C’e’ una netta prevalenza dei toni grotteschi e del macabri: il magro ronzino che conduce i bambini che hanno saltato la scuola dal Diavolo, ricorda le danze macabre e ben presto si trasforma in uno scheletro infuocato, ed anche l’arpa nell’episodio del concerto a teatro diventa una sagoma scheletrica.

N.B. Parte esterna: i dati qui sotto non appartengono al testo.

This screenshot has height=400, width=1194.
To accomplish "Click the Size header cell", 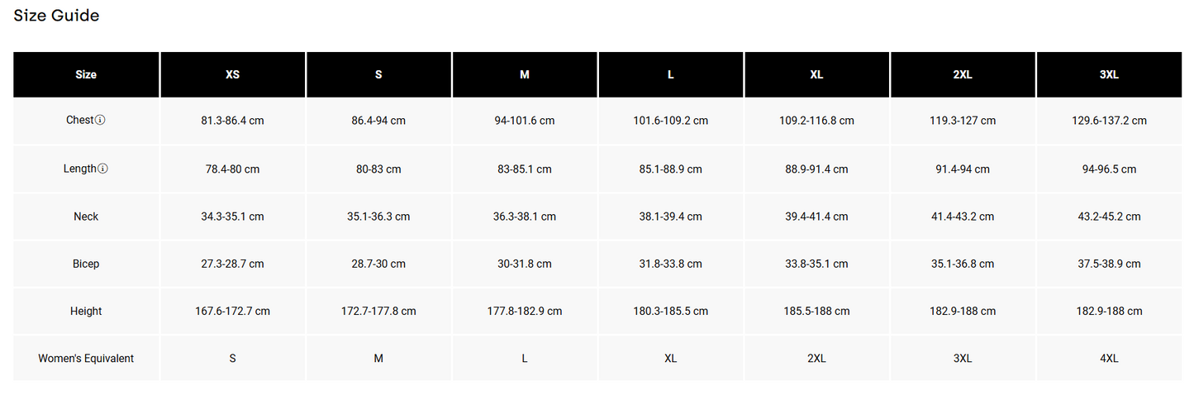I will [86, 74].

Di certo c’e’ una grande attenzione all’arte figurativa, oltre al gia’ citato motivo della danza macabra, tutte le scene di confusione che seguono puntualmente l’ingresso dei fratelli Dinamite, sembrano una scusa per trasformare il film in un’esplosione di arte astratta.
Altro referente e’ il cinema come dimostra una scena di passaggio nell’episodio del teatro: l’immagine copia la ripresa di un dolly, piazzato nel fondo di un palco, con gli spettatori in primo piano che sembrano parlare direttamente in macchina indicando quello che sta
avvenendo sul palcoscenico sottostante.

Restaurata  nel 2004   e presentata alla Mostra Cinematografica di Venezia, la pellicola e’ stata  trasmessa da FuoriOrario nel periodo natalizio; I fratelli Dinamite si rivela essere una piacevolissima scoperta nella storia discontinua del film d’animazione italiano.